[Exercise goal] In this exercise, every entry is to be copied exactly.

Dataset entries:
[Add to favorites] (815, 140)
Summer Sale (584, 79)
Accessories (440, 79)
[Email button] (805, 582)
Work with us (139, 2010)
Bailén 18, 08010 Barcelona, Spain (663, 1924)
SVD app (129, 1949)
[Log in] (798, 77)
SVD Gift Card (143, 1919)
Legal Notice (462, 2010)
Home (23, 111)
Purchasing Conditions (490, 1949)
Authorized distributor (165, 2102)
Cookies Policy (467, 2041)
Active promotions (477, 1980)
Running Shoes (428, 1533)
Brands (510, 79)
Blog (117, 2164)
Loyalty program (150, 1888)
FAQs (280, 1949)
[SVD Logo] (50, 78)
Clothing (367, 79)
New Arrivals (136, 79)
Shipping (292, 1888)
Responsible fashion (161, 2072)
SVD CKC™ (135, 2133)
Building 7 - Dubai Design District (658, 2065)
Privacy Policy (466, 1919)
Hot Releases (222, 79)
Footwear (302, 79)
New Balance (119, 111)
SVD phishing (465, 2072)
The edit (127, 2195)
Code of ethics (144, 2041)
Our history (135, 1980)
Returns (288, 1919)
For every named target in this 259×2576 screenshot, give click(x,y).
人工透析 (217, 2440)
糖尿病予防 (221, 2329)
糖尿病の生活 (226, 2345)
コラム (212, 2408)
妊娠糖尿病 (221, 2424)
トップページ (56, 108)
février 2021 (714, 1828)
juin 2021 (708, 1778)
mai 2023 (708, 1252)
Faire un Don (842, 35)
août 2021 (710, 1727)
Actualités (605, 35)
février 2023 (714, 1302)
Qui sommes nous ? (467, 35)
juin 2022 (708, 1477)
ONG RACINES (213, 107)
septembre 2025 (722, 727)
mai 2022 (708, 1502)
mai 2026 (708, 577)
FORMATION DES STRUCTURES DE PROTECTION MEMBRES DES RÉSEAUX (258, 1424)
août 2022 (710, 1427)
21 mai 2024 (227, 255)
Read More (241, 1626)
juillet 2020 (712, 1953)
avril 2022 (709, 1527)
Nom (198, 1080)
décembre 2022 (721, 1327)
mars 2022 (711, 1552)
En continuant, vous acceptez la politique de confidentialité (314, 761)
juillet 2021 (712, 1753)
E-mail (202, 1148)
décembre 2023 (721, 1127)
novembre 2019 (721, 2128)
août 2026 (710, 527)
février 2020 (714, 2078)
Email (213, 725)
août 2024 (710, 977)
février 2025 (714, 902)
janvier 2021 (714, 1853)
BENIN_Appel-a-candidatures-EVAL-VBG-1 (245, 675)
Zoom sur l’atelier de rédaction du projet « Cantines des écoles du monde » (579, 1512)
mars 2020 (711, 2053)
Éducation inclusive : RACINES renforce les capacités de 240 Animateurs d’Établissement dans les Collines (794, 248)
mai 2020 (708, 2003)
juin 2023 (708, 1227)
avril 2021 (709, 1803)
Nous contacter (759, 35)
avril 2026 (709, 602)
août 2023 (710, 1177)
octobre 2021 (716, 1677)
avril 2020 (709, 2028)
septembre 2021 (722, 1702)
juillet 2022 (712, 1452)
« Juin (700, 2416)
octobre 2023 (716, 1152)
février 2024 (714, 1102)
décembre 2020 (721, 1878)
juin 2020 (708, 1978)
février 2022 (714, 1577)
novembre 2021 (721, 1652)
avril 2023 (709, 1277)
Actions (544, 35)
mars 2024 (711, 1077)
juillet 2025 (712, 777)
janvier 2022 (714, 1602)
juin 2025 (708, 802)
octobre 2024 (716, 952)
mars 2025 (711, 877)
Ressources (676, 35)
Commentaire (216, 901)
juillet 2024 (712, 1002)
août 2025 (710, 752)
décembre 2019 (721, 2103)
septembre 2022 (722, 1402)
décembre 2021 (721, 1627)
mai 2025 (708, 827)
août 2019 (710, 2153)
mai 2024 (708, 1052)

[Solution below]
[Add to favorites] (815, 140)
Summer Sale (584, 79)
Accessories (440, 79)
[Email button] (805, 582)
Work with us (139, 2010)
Bailén 18, 08010 Barcelona, Spain (663, 1924)
SVD app (129, 1949)
[Log in] (798, 77)
SVD Gift Card (143, 1919)
Legal Notice (462, 2010)
Home (23, 111)
Purchasing Conditions (490, 1949)
Authorized distributor (165, 2102)
Cookies Policy (467, 2041)
Active promotions (477, 1980)
Running Shoes (428, 1533)
Brands (510, 79)
Blog (117, 2164)
Loyalty program (150, 1888)
FAQs (280, 1949)
[SVD Logo] (50, 78)
Clothing (367, 79)
New Arrivals (136, 79)
Shipping (292, 1888)
Responsible fashion (161, 2072)
SVD CKC™ (135, 2133)
Building 7 - Dubai Design District (658, 2065)
Privacy Policy (466, 1919)
Hot Releases (222, 79)
Footwear (302, 79)
New Balance (119, 111)
SVD phishing (465, 2072)
The edit (127, 2195)
Code of ethics (144, 2041)
Our history (135, 1980)
Returns (288, 1919)
For every named target in this 259×2576 screenshot, give click(x,y).
人工透析 (217, 2440)
糖尿病予防 (221, 2329)
糖尿病の生活 (226, 2345)
コラム (212, 2408)
妊娠糖尿病 (221, 2424)
トップページ (56, 108)
février 2021 (714, 1828)
juin 2021 (708, 1778)
mai 2023 (708, 1252)
Faire un Don (842, 35)
août 2021 (710, 1727)
Actualités (605, 35)
février 2023 (714, 1302)
Qui sommes nous ? (467, 35)
juin 2022 (708, 1477)
ONG RACINES (213, 107)
septembre 2025 (722, 727)
mai 2022 (708, 1502)
mai 2026 (708, 577)
FORMATION DES STRUCTURES DE PROTECTION MEMBRES DES RÉSEAUX (258, 1424)
août 2022 (710, 1427)
21 mai 2024 (227, 255)
Read More (241, 1626)
juillet 2020 (712, 1953)
avril 2022 (709, 1527)
Nom (198, 1080)
décembre 2022 (721, 1327)
mars 2022 (711, 1552)
En continuant, vous acceptez la politique de confidentialité (314, 761)
juillet 2021 (712, 1753)
E-mail (202, 1148)
décembre 2023 (721, 1127)
novembre 2019 (721, 2128)
août 2026 (710, 527)
février 2020 (714, 2078)
Email (213, 725)
août 2024 (710, 977)
février 2025 (714, 902)
janvier 2021 (714, 1853)
BENIN_Appel-a-candidatures-EVAL-VBG-1 (245, 675)
Zoom sur l’atelier de rédaction du projet « Cantines des écoles du monde » (579, 1512)
mars 2020 (711, 2053)
Éducation inclusive : RACINES renforce les capacités de 240 Animateurs d’Établissement dans les Collines (794, 248)
mai 2020 (708, 2003)
juin 2023 (708, 1227)
avril 2021 (709, 1803)
Nous contacter (759, 35)
avril 2026 (709, 602)
août 2023 (710, 1177)
octobre 2021 (716, 1677)
avril 2020 (709, 2028)
septembre 2021 (722, 1702)
juillet 2022 (712, 1452)
« Juin (700, 2416)
octobre 2023 (716, 1152)
février 2024 (714, 1102)
décembre 2020 (721, 1878)
juin 2020 (708, 1978)
février 2022 (714, 1577)
novembre 2021 (721, 1652)
avril 2023 (709, 1277)
Actions (544, 35)
mars 2024 (711, 1077)
juillet 2025 (712, 777)
janvier 2022 (714, 1602)
juin 2025 (708, 802)
octobre 2024 (716, 952)
mars 2025 (711, 877)
Ressources (676, 35)
Commentaire (216, 901)
juillet 2024 (712, 1002)
août 2025 (710, 752)
décembre 2019 (721, 2103)
septembre 2022 (722, 1402)
décembre 2021 (721, 1627)
mai 2025 (708, 827)
août 2019 (710, 2153)
mai 2024 (708, 1052)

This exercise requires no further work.